Untersuchung mit umstrittener Evidenz

Der Nutzen der folgenden Checks ist umstritten. Der Patient/die Patientin muss sich der möglichen Folgen bewusst sein.

  • [+/-] Mammographie US-Richtlinien empfehlen alle zwei Jahre Bruströntgen bei Frauen zwischen 50 und 70. Liegen aber keine Verdachtsmomente oder erbliche Vorbelastung vor, raten inzwischen viele Ärzte von der Untersuchung ab. Denn Studien zeigen: Von 1000 Frauen sterben innert zehn Jahren dank Früherkennung mit Mammographie lediglich zwei Frauen weniger an Brustkrebs - bei rund 200 Frauen zeigt die Mammographie jedoch fälschlicherweise Zeichen für einen Brustkrebs an. Das führt bei vielen Frauen zu starker Verunsicherung, psychischer Belastung und zieht unnötige und unangenehme Folgeabklärungen nach sich.Besprechen Sie eine Mammographie auf jeden Fall vorab mit Ihrem Gynäkologen und informieren Sie sich über mögliche Konsequenzen.
  • [+/-] Prostata-Screening Obwohl Prostatakrebs zu den häufigsten Krebserkrankungen bei Männern zählt, raten immer mehr Ärzte von einem generellen Prostata-Screening mittels PSA-Bestimmung (Prostata-spezifisches Antigen) im Blut ab. Das Risiko unnötiger Behandlungen mit Nebenwirkungen und Folgeschäden sei zu hoch. Studien zufolge müssen 1400 Männer zum Screening gehen und 48 Krebspatienten behandelt werden, um nur einen Todesfall zu verhindern. Eine Vielzahl der gescreenten Männer würde aber wegen Überdiagnose behandelt, operiert und psychisch belastet.Viele Ärzte raten deswegen von der Untersuchung des PSA-Werts im Blut ab, wenn kein bestimmter Verdacht oder keine Vorbelastung bestehen. Besprechen Sie sich auf jeden Fall vorab mit Ihrem Hausarzt oder Urologen und informieren Sie sich über mögliche Konsequenzen.
  • [+/-] Schilddrüse Erkrankungen der Schilddrüse werden der diffusen Symptome wegen oft übersehen, sie sind aber gerade bei älteren Menschen gar nicht so selten. Trotzdem sind die Empfehlungen bezüglich Routinechecks umstritten. Die USPSTF verzichtet deshalb auf Empfehlungen, Fachgesellschaften weisen aber darauf hin, dass eine Messung der Schilddrüsen-Hormone im Blut (z.B. TSH) alle fünf Jahre vertretbar sei.
  • [+/-] Hautkrebs Eine Untersuchung der Haut ist nur bei Personen mit erhöhtem Risiko notwendig. Hellhäutige Menschen oder Menschen, die häufig der Sonne ausgesetzt sind oder viele (> 15) Schönheitsflecken haben, sollten sich alle ein bis zwei Jahre untersuchen lassen. Gründe für eine Untersuchung sind ausserdem unregelmässige Flecken oder solche, die grösser sind als sechs Millimeter. Wenn Hautkrebs in direkter Verwandtschaft auftritt, sollte man sich ebenfalls checken lassen.

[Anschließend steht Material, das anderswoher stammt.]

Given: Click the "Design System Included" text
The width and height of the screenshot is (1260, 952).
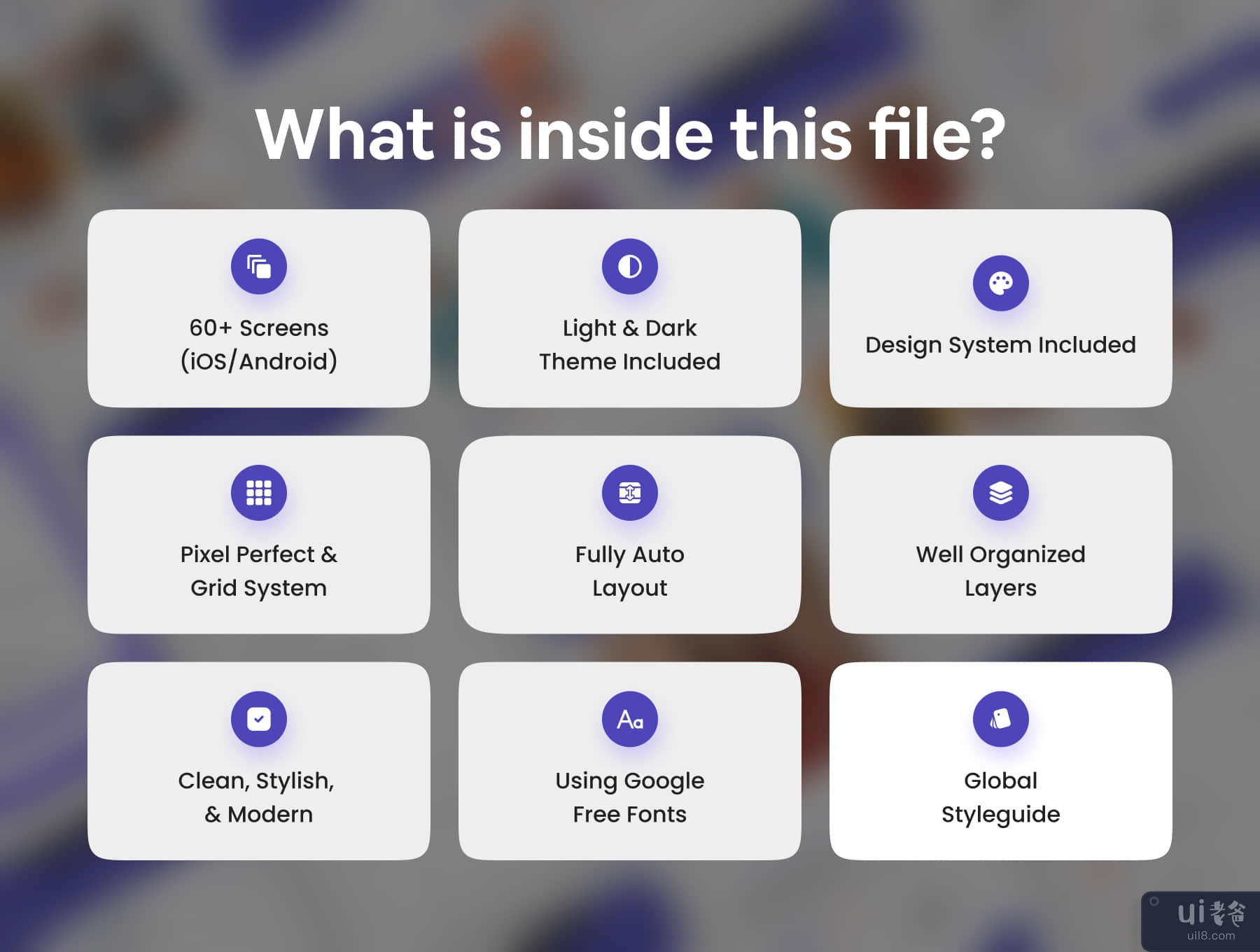Looking at the screenshot, I should click(1000, 344).
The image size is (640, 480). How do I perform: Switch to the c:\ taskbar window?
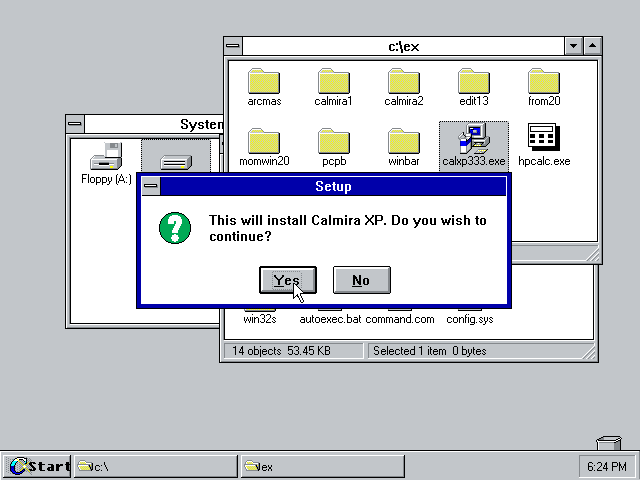click(155, 466)
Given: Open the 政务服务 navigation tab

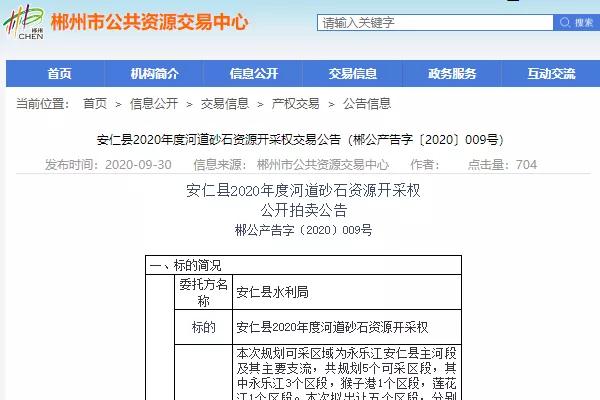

Untersuchungen ohne Evidenz

Checks, die ohne spezifischen Grund keinen Sinn machen:

  • [-] Bluttests Umfassende Laboruntersuchungen (Leberwerte, Nierenwerte, Tumormarker, Vitaminbestimmung etc.) werden nicht empfohlen.
  • [-] Bildgebende Diagnostik Röntgen- oder MRI-Untersuchungen von Thorax oder gewissen Organen ohne spezifischen Verdacht sind nicht ratsam.
  • [-] Belastungstests Ein Ruhe-EKG (Untersuchung der Reizleitung im Herzen) ist völlig ausreichend, ein Belastungs-EKG braucht es ohne bestimmten Grund nicht.
  • [-] Lungenfunktion und Lungenröntgen Bei symptomfreien Nichtrauchern soll auf einen Lungenfunktionstest oder bildgebende Untersuchungen der Lunge verzichtet werden.
  • [-] Osteoporose Das Messen der Knochendichte ist erst bei Verdacht ratsam; generell kann aber darauf verzichtet werden.